The folks at Yeti and UseAllFive recently worked on building Google VetNet, a website portal for returning military veterans to start civilian careers. Behind the scenes of Google VetNet is a Content Management System (CMS) powered on Google+. In this article, we'll tell you how we adapted the social network features of Google+ to make it a calendar-based CMS.
Google+ offers several features that make it a CMS. At the core is an Application Programming Interface (API) that allows third-party access to Google+ data. APIs are an industry standard where websites open their data to third-party developers. The Google+ API offers access to a user's Google+ public activities such as authorship, status updates, events, and pages. Authorship is associated to the user's own account, but activities can be shared from another person. Status updates can store chronological content. Google+ events can be aggregated to create a calendar. Google+ pages can organize content into categories.
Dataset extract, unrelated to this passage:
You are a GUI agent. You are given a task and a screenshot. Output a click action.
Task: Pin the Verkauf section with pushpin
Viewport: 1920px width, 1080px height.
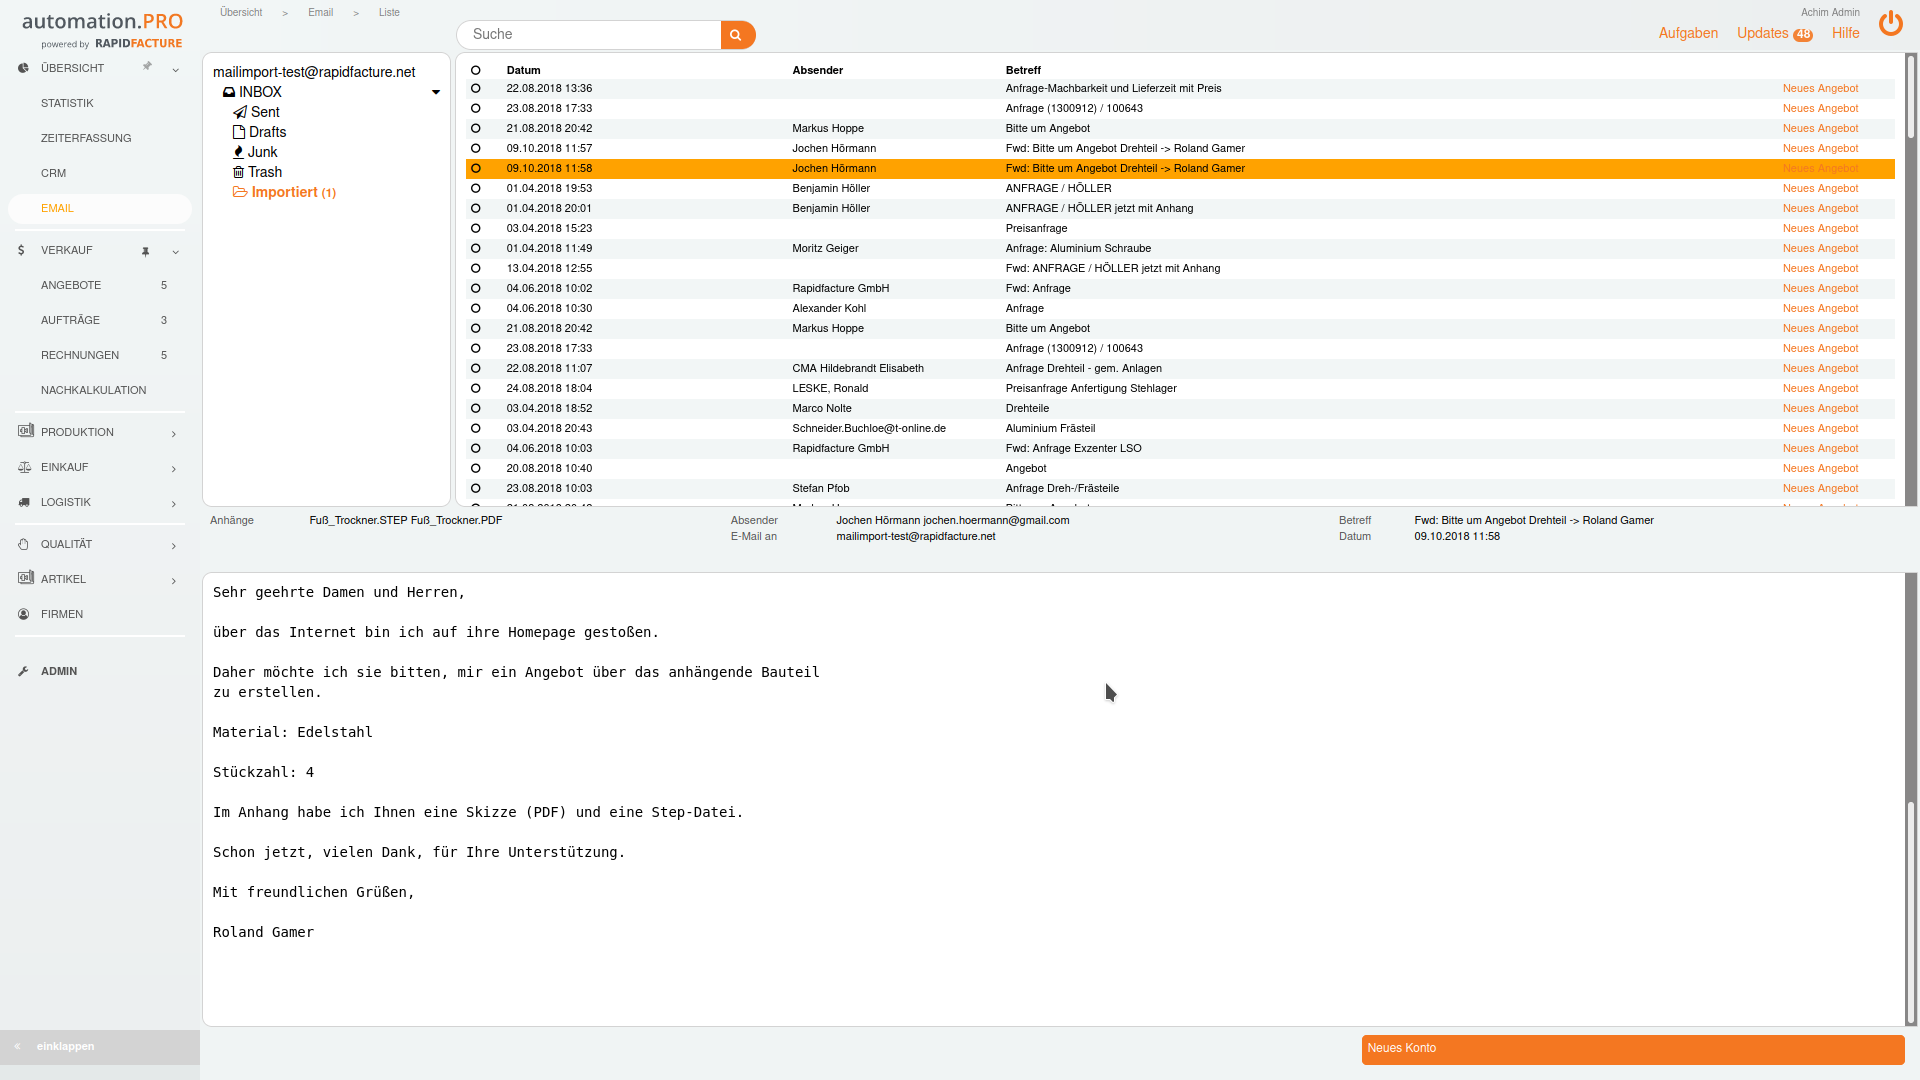(146, 251)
We had some challenges when building the CMS because of limited public data in the Google+ API. Although the message of the day is obtained easily from the latest status update, events in categories weren't as straightforward. The Google+ API publishes the event's URL but it does not show the start and end time. We circumvented this limitation by combining data from Google+ and Google Calendar APIs and using the event URL as a primary key. Furthermore, content creators have to publish these events in a specific way: each Google+ event is added to a Google+ page, where each Google+ page represents a category; each Google+ event has to be shared publicly; and the calendar linked to the Google+ account must be shared publicly. To make the calendar public, the user has to change the setting once in Google Calendar, not Google+.
So far we've described a way to create events and categorize them. If you look on the Google VetNet website, you'll notice that categorized events are organized in four streams. We weren't able to figure out how to create hierarchical categories in Google+. As a workaround, we made four separate Google accounts for the separate streams.
In summary, Yeti and UseAllFive created a CMS using Google+. Given the limited public data available in the Google+ API, we had to find creative solutions and workarounds to flush out the calendar-driven CMS. By building on the Google+ ecosystem, events are easily shared by other people and data is stored reliably on the Google cloud.